There are several core tactics that digital brand builders use to accomplish their objectives:

  • Content Marketing: Developing and promoting useful, relevant content around core topics that are meaningful to both your business and your customers. Content can take many forms, including blog posts, videos, podcasts and social media shares.
  • Social Media Interactions: Cultivate and grow a community of followers through regular activity and engagement on social media channels. This includes answering questions, commenting on posts and creating content that is worthy of being shared.
  • Influencer Marketing: Partnering with influencers to expand your reach and build trust. Influencers can humanize your brand and offer authentic marketing that feels unique to your core audience.

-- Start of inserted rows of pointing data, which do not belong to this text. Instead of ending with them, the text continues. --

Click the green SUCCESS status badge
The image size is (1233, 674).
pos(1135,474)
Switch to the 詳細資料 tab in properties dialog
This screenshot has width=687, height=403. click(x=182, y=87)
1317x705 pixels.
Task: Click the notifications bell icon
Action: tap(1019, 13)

Real-World Examples of Effective Digital Brand Building

  1. Nike’s Transition from Performance-Only to Digital Brand Builder

Nike is a company that has made the shift from a performance-only marketer to a true digital brand builder. Two key components of Nike’s strategy demonstrate this shift:

Unified Marketing: Nike operates with a “best customer” mentality, providing a unified brand experience across all channels. Their website, mobile app and brick-and-mortar stores are all highly integrated with one another. Everything that the “Swoosh” does is done with their target customer in mind.

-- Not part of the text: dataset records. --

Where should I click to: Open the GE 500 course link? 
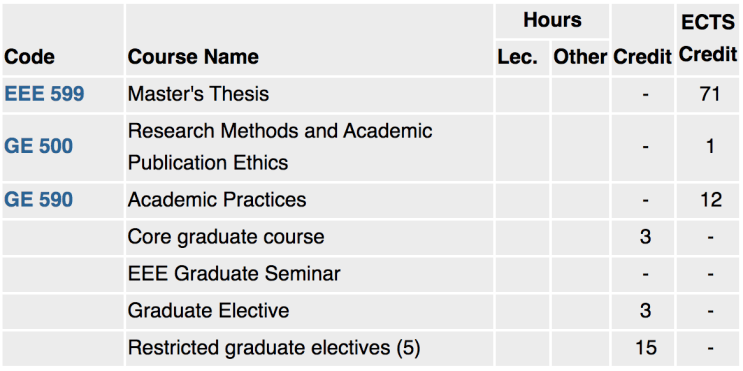[38, 146]
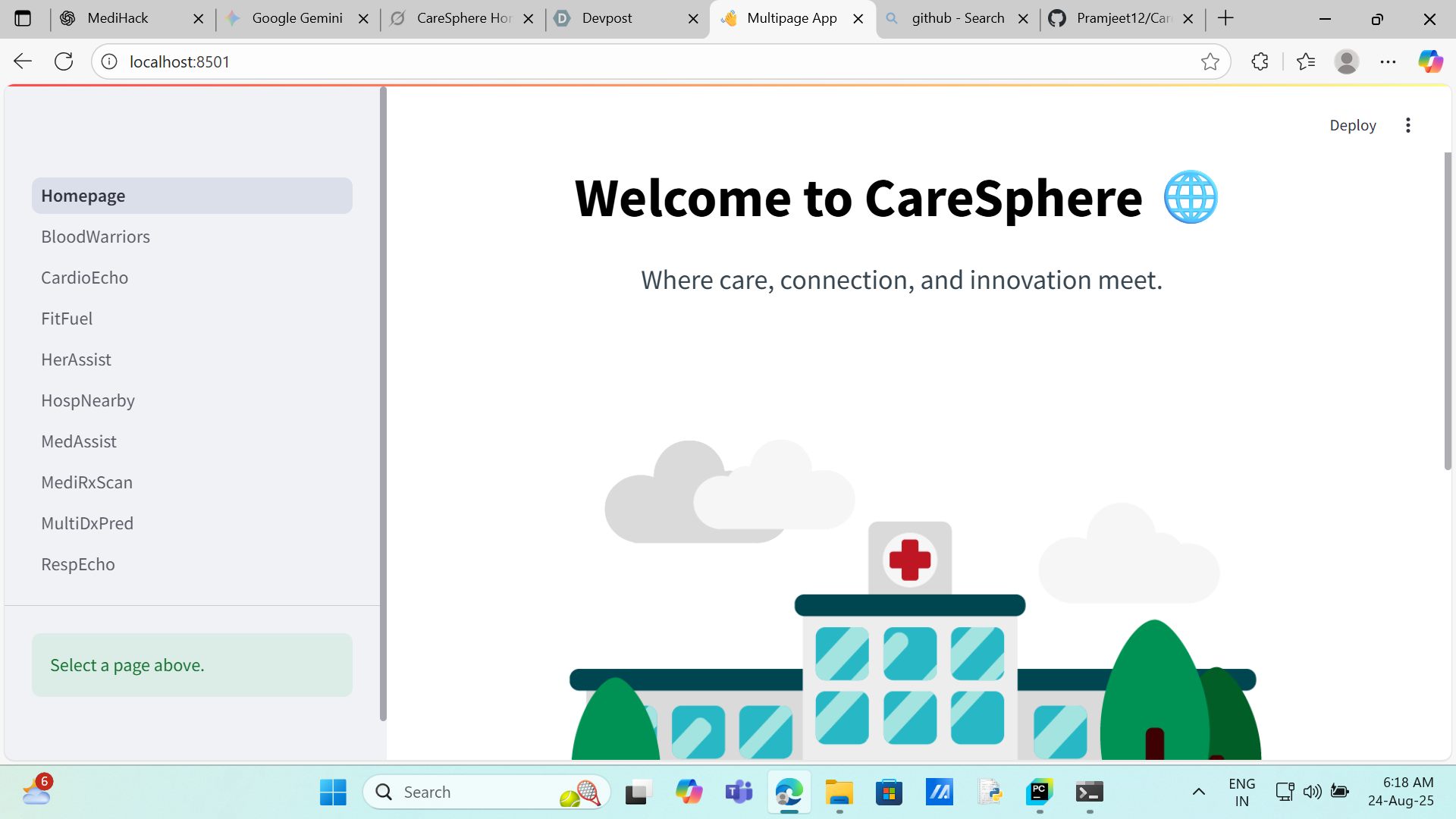1456x819 pixels.
Task: Open Streamlit three-dot main menu
Action: pyautogui.click(x=1407, y=125)
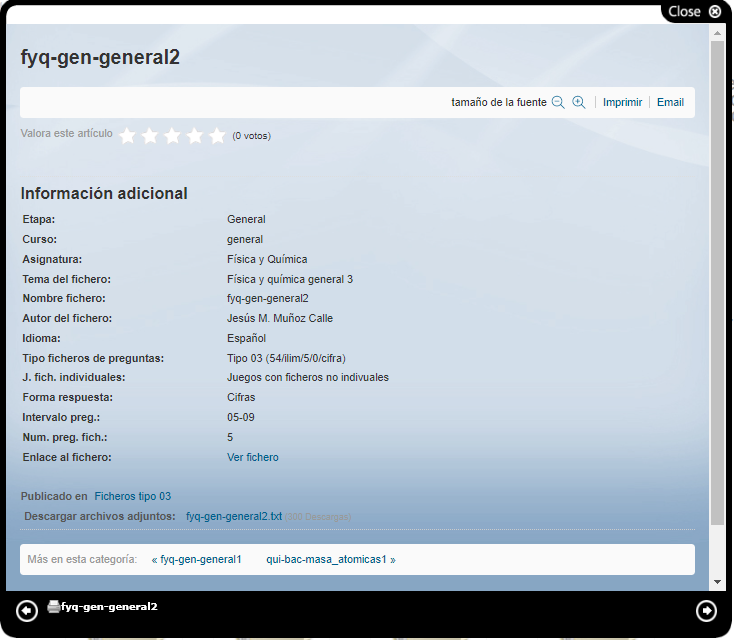Download the fyq-gen-general2.txt attachment

pyautogui.click(x=234, y=516)
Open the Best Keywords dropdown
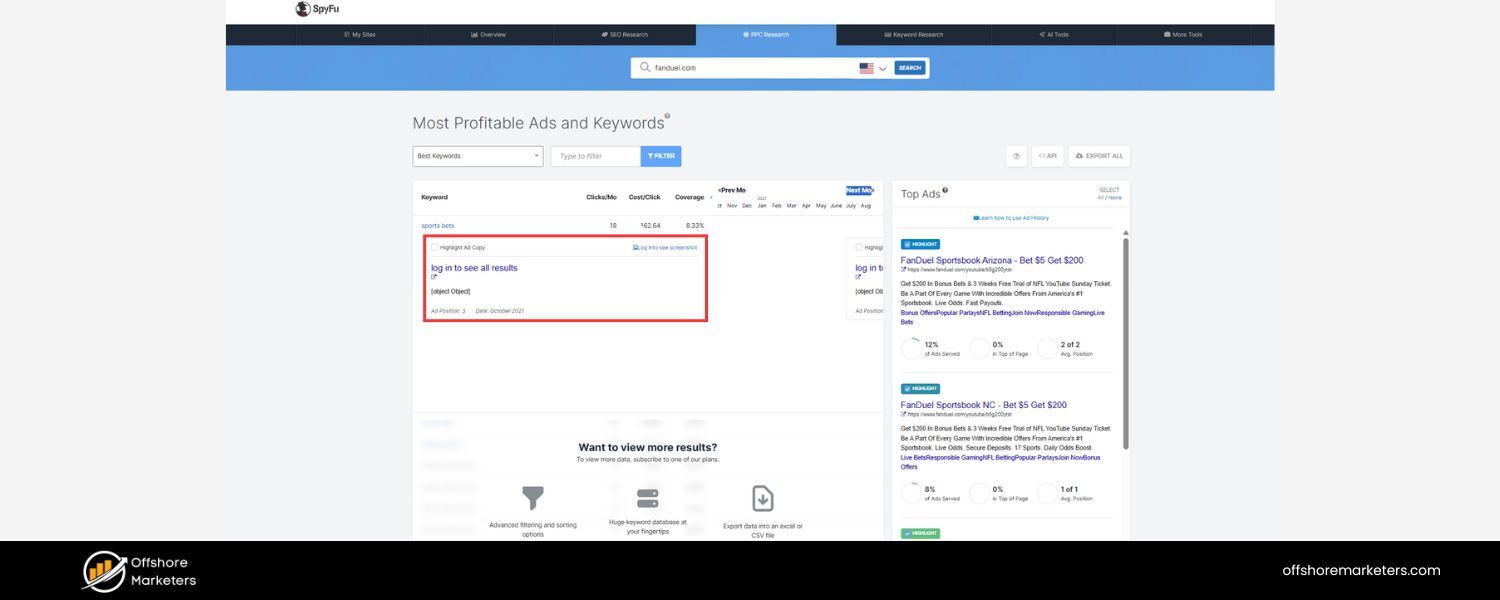The height and width of the screenshot is (600, 1500). click(478, 156)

Compelling Narrative and Community: Nike’s marketing campaigns are all about storytelling that their target customer can relate to. The brand’s “Just Do It” motto is a movement that inspires and empowers. Likewise, Nike invests significant resources into community building, from the Nike Run Club in their retail stores to various marathons, triathlons and “unlucky 13” fitness challenges.

  1. Airbnb’s Compelling Brand Narrative


The Airbnb brand is built around the idea of belonging and the unique experiences that their customers have when they stay at one of their listings. Two key components of their strategy:

  • Social Proof: Airbnb regularly uses user-generated content to highlight real stories from their customers. The authenticity and relatability of this type of content help to build trust and increase credibility.
  • Focus on the Experience: Airbnb could easily focus its marketing on getting more bookings, but it doesn't. Instead, it promotes the experiences that its customers have when they book a stay. Looking beyond the transaction reveals the true value that Airbnb brings to the travel experience: memorable, local and uncommon adventures.

Short-Term Performance and Long-Term Brand Building Go Hand-in-Hand

There are several advantages to blending performance marketing with true digital brand builders. The most important would arguably be customer retention since it builds brand loyalty and encourages repeat purchases while creating a sense of trust. Customer lifetime value (CLV) is another aspect; engaged customers make more frequent purchases. Blending performance and brand metrics also allows marketing teams to measure short-term ROI alongside long-term brand equity, customer satisfaction and retention.

What Should You Measure?

If you're looking to blend performance and brand building, what should you focus on? As always, ROI and return on ad spend (ROAS) are critical performance indicators, and brand metrics like recall and recognition help to gauge the success of your brand-building efforts. Meanwhile, metrics like time on task, social media interactions, and repeat business can help to gauge the strength of your customer relationships.


With long-term effectiveness becoming increasingly important, fundamental brand-building is a key strategy organizations should consider for their future success. Understanding the mindsets of customers is central to this. By building user trust and the optimal use of the right metrics, the ROI for organizations stands to be exponential thanks to greater mindshare and a larger profile.